Experimental and Modeling Study of Deformability of Glassy CaO-(MnO)-Al2O3-SiO2 Inclusions

The occurrence of non-deformable, non-metallic inclusions is the dominant reason for failure of wire during drawing and degrades service life for some steel grades, e.g., tire cord steel. To investigate the deformability of glassy inclusions in CaO-Al2O3-SiO2 and MnO-Al2O3-SiO2 systems, experimental and numerical methods were used. Young's modulus values of some glasses based on the CaO-Al2O3-SiO2 and MnO-Al2O3-SiO2 systems, which correspond to typical inclusions in tire cord steel, were measured with resonant ultrasound spectroscopy. The effect of basicity, defined as the ratio of mass percentage of CaO to SiO2, on Young's modulus and Poisson's ratio were investigated. The Young's moduli of glasses are enhanced with increasing basicity, which could be attributed to the high field strength of calcium ions.
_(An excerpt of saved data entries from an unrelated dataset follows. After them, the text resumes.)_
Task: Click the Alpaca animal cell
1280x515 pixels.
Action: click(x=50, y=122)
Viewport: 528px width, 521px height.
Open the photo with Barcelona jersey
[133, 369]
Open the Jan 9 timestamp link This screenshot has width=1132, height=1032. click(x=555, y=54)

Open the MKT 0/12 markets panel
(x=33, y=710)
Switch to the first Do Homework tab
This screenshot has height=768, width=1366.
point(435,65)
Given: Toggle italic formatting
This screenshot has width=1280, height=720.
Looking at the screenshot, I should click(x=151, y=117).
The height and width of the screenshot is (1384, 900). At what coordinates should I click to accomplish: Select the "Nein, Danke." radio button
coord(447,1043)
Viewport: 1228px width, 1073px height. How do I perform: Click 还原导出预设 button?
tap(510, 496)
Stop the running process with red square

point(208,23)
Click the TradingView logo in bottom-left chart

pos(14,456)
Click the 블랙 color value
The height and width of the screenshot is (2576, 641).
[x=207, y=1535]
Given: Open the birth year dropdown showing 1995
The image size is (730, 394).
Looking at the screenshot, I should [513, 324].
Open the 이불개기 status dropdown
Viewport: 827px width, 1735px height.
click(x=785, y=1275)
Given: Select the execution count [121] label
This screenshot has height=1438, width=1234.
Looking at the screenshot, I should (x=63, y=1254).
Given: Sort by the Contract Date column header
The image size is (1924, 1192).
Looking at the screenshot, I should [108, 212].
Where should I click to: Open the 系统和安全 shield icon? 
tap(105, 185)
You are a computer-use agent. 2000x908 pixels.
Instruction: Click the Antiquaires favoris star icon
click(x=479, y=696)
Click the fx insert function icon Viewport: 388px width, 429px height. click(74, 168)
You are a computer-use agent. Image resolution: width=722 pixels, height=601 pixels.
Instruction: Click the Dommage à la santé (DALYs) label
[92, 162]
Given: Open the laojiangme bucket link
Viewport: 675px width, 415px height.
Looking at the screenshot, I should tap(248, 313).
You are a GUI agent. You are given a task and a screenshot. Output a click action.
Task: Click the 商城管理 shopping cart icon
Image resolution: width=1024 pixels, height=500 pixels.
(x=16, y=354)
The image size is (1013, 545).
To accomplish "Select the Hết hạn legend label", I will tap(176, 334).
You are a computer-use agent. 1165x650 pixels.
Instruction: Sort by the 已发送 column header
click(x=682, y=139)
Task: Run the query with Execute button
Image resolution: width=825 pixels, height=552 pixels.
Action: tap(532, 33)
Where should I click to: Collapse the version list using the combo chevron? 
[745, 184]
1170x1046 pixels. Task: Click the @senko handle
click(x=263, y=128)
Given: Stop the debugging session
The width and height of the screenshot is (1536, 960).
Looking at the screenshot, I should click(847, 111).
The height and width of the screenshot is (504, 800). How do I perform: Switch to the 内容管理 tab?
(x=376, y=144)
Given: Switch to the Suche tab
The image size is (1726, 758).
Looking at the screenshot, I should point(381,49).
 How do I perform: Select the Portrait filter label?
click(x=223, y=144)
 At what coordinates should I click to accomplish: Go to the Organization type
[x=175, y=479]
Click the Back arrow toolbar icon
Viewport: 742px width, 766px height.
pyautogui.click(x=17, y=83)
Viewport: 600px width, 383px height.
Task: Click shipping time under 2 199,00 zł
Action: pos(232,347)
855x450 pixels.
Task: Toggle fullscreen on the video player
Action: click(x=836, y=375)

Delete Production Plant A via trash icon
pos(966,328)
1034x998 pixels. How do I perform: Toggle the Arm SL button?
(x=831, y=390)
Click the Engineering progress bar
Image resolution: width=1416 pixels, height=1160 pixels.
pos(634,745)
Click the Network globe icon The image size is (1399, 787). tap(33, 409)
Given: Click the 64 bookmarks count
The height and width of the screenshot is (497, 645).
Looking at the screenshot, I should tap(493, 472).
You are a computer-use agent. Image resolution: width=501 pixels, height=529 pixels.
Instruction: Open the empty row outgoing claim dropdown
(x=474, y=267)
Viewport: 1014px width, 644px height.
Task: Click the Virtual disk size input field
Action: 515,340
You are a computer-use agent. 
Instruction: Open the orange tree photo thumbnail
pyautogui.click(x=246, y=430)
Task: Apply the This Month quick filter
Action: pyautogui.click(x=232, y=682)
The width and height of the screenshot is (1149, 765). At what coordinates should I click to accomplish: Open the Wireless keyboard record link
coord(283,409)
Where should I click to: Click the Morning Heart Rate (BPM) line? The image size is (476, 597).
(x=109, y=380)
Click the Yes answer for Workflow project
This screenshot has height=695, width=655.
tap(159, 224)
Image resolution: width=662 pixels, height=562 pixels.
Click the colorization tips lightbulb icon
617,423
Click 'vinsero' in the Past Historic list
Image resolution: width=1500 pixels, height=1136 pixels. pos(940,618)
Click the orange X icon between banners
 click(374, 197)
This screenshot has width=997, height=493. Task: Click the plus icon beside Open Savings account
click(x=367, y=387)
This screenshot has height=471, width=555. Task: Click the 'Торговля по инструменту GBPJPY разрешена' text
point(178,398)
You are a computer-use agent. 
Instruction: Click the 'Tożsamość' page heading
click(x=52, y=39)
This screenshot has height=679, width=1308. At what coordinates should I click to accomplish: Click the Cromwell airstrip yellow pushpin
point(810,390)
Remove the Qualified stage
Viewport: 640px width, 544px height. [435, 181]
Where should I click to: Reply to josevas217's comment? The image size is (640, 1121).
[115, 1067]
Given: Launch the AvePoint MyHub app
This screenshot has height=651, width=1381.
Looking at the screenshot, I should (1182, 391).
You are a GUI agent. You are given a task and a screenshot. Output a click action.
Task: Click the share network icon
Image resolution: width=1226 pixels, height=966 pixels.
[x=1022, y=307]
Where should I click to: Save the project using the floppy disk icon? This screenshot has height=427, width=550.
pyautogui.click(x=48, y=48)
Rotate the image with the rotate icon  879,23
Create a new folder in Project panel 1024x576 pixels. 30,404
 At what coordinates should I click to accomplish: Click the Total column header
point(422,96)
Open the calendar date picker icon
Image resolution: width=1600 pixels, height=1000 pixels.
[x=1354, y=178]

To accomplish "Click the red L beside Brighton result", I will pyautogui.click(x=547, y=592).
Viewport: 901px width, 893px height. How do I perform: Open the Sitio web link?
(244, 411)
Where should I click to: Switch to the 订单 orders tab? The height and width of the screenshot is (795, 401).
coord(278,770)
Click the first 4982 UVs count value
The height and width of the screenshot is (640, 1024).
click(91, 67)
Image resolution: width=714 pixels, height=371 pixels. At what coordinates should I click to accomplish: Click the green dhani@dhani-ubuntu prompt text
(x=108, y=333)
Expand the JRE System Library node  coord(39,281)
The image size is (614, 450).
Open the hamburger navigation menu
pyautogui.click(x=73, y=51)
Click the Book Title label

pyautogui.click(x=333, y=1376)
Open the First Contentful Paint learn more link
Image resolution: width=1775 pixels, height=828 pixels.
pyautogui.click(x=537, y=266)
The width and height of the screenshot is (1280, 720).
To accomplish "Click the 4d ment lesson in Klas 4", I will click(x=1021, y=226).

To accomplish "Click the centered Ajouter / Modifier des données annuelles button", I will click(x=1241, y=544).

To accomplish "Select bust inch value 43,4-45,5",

The Poisson's ratios of glasses also show an increase tendency with increasing basicity, which could be due to the loss of rigidity of network with introduction of calcium ions. The equations in the literature for Young's modulus calculation were evaluated based on the present and literature data. Appen's equation is modified by re-fitting the present and literature data to give accurate estimation of Young's modulus with the mean deviation of 2%. The iso-Young's modulus diagrams for CaO-Al2O3-SiO2 systems were constructed. It is proposed that the iso-Young's modulus diagram could be combined with liquid area in CaO-Al2O3-SiO2 ternary phase diagram to optimize the inclusion composition during both hot rolling and cold drawing.